If the Gaco instructions say to recoat it, a good competitive product such as Deck & Dock should work fine. But I don't think anyone at Gaco will tell you that. I think Woodford and I are a little bit stunned that it lasted long enough to be able to be recoated. It's the first time I have heard of it! The product you recoat with has to have at least an equivalent flexibility. Most elastomeric products for vertical surfaces will have that in their spec's, but I don't know if the horizontal surface elastomeric products mention it.


----------



## PACman (Oct 24, 2014)

Interesting to me is that after a quick search through some of my favorite paint product review sites, is that most of the reviews for Gaco deck are positive. BUT, all of them are 4-6 years old and there are no follow-up reviews. Is this product still on the market? I thought I heard it wasn't.
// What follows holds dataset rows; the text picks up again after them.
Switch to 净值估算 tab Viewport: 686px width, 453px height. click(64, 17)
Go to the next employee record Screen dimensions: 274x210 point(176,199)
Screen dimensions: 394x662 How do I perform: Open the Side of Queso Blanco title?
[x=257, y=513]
If the response was that positive why would they take it off the market? It would have been the only one that I have seen that actually works! Anyone know if it is still being sold? The deck finish that is.


----------



## I paint paint (May 4, 2014)

Proalliance coatings said:


> Interesting to me is that after a quick search through *some of my favorite paint product review sites*, is that most of the reviews for Gaco deck are positive. BUT, all of them are 4-6 years old and there are no follow-up reviews. Is this product still on the market? I thought I heard it wasn't. If the response was that positive why would they take it off the market? It would have been the only one that I have seen that actually works! Anyone know if it is still being sold? The deck finish that is.
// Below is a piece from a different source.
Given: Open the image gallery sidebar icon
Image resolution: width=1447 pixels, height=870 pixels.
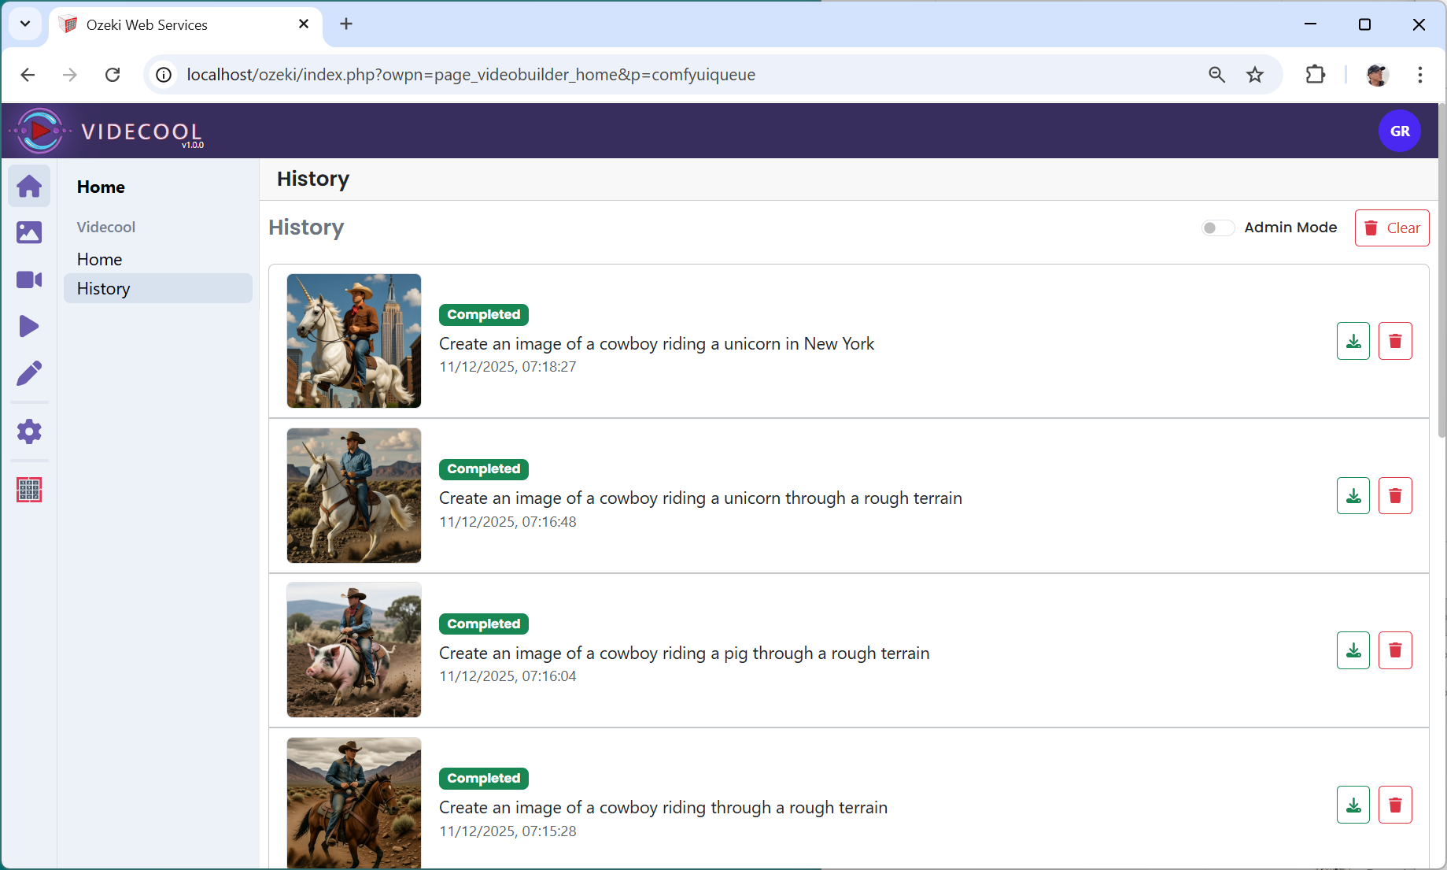Looking at the screenshot, I should click(x=29, y=232).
Hey, I got a three day weekend and time to browse. Do you like any of those sites so much as to recommend by name? Or are these some retail insider only things?

If the latter, us outsiders will just have to get Woodford drunk and then pretend to innocently pick his brain.


----------



## PACman (Oct 24, 2014)

I paint paint said:


> Hey, I got a three day weekend and time to browse. Do you like any of those sites so much as to recommend by name? Or are these some retail insider only things?
> 
> If the latter, us outsiders will just have to get Woodford drunk and then pretend to innocently pick his brain.


Just type in "elastomeric deck stain complaints" and you'll get a bunch of them. As usual with the internet, only believe about 10% of those comments and complaints. When that 10% gets to be a couple of hundred legitimate complaints, you'll understand full well what woodford and I deal with on a daily basis. Those people are so fed up and upset that they rarely go back to the original retailer or call the original painter. They come to us, then we have to break the news to them.
The coating you used sucks.
You'll never be compensated for your time (that's in the "warranty")
You'll play hell getting it off to use anything else
At best the original seller will replace it with the same faulty product and make you sign a waiver that you accept that replacement as the sole corrective action you are entitled to.
There is NO warranty the second time you use it
It will fail just as bad the second time.
and here is the biggie- There are many paint companies and chemists that know full well why they fail, and that's why they don't have them!
I could have sold thousands of gallons of various products like this in the last 4 years but I refuse to do so. I don't have a multibillion dollar company behind me so I can't absorb the expense of replacing this crap.
They are bound to fail. They do not allow trapped moisture escape by evaporation.
If the Graco deck has worked, and I really don't see many comments about that product other than comments that were posted shortly after it being applied, it would be the only one that I have seen or heard of that worked for a year or two at the most. That's why I am curious as to whether it is still available or not. If it works, I want to sell it.
I have sold elastomeric coatings for years. Horizontal application materials and vertical. I have never seen anyone sell an elastomeric coating for wood until the original Restore came out several years ago. (the originating company sold out to Rustoleum to avoid bankruptcy) All of the ones I have dealt with were for concrete, asphalt, or metal only.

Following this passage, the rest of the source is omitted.